▶ _EXERCISE_: Scan the lines below for "will"; report the number of lines that contain it, and only that.

▶ _DATA RECORDS_:
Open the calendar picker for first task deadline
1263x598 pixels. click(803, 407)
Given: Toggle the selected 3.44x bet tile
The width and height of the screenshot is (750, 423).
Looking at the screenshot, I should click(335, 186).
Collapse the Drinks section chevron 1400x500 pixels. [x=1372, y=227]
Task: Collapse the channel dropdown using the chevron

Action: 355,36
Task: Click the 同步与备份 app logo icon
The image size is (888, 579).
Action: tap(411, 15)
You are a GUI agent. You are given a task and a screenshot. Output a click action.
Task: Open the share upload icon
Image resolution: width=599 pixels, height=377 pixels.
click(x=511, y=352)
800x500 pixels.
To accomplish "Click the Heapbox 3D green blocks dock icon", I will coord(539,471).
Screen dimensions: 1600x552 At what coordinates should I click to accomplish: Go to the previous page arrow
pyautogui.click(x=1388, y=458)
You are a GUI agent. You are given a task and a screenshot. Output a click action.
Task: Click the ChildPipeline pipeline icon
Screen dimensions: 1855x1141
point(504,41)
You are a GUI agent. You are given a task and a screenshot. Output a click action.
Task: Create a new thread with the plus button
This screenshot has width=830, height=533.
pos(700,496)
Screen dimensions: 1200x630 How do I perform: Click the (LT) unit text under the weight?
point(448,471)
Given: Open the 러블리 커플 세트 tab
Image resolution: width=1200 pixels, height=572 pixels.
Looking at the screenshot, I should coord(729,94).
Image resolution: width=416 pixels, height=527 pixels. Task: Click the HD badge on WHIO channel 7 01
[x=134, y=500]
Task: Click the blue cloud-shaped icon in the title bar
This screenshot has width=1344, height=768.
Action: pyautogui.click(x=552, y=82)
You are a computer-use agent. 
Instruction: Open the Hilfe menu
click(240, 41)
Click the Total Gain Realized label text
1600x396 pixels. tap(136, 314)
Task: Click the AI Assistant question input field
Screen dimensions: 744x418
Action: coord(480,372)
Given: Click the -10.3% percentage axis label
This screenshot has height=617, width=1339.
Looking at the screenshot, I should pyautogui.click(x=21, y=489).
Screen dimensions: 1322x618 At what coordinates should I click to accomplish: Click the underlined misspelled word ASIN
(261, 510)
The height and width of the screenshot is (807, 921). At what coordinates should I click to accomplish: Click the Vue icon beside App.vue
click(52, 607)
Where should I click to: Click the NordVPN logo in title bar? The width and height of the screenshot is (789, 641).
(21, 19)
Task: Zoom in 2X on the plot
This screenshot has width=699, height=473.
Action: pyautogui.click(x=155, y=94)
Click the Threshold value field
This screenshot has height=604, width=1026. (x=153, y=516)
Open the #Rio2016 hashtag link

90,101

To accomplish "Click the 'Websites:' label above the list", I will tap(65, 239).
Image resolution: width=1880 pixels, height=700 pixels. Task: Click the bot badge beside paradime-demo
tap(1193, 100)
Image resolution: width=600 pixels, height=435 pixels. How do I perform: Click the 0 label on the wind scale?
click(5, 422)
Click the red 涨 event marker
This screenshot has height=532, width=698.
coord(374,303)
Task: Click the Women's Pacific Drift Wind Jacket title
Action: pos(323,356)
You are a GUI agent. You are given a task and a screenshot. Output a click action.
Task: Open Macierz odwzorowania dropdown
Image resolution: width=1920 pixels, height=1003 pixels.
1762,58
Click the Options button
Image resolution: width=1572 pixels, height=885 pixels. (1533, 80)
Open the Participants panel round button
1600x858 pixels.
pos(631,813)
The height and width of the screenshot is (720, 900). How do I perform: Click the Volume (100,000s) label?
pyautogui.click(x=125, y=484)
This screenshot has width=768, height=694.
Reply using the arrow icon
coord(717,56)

▶ _SOLUTION FOR THIS TASK_: 2